Born Rose Gaines, Touré abandoned her "slave name" in 2002, and took a new name in honor of Ahmed Sékou Touré, the first President of Guinea. She is married to Alabama State Senator Henry Sanders. Together they have three natural born children and four foster children.

She is a songwriter and playwright and hosts Faya's Fire, a weekly radio show. She is the creator of the gospel song "I'm Gonna Lift My Sister Up".

==Civil rights==
After Harvard, Touré went to work at the National Welfare Rights Organization and the Columbia Center on Social Welfare Policy and Law. She then went to work for the Legal Services Corporation before founding the law firm of Chestnut, Sanders, Sanders, Pettaway & Campbell, LLC.

She worked on a number of high profile civil rights cases during her career. Touré worked on the case of Pigford v. Veneman, the largest civil rights case in history. She won more than $1 billion in damages from the United States Department of Agriculture for black farmers in the case.
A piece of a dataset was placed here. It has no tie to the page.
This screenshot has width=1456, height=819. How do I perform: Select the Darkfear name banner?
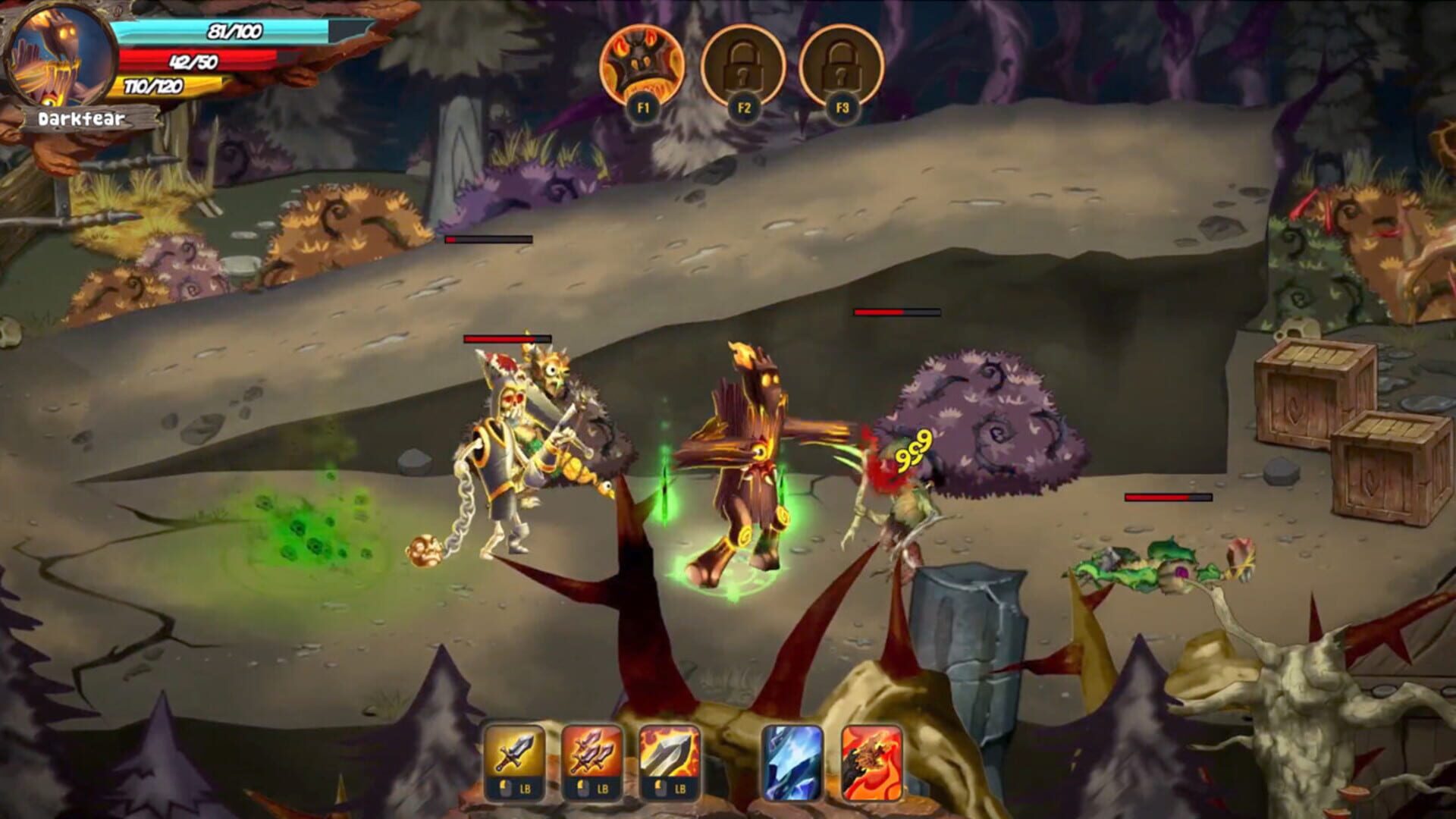(83, 118)
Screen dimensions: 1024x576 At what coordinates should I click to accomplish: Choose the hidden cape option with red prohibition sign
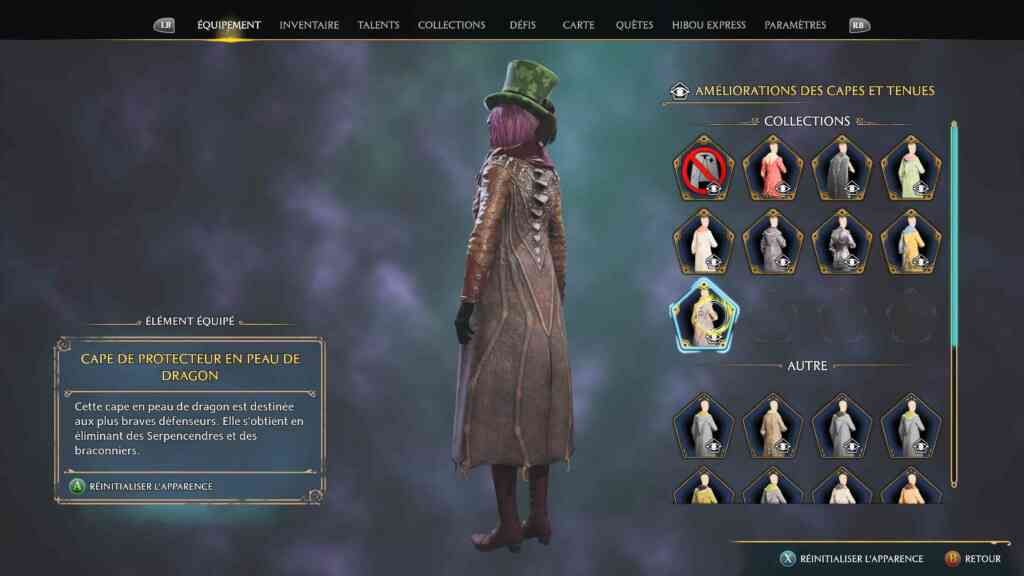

In 1982, the firm conducted a study of black land tenure and documented land loss by African Americans for the Department of the Agriculture's Emergency Land Fund.

She founded the National Voting Rights Museum, the McRae Learning Center, the Ancient Africa, Slavery and Civil War Museum, the Bridge Crossing Jubilee, the 21st Century Youth Leadership Movement, and the Black Belt Arts and Cultural Center.

==Judicial career==
Touré became the first African-American female judge in Alabama when she was appointed as a municipal judge in 1973. She served in this position until 1977.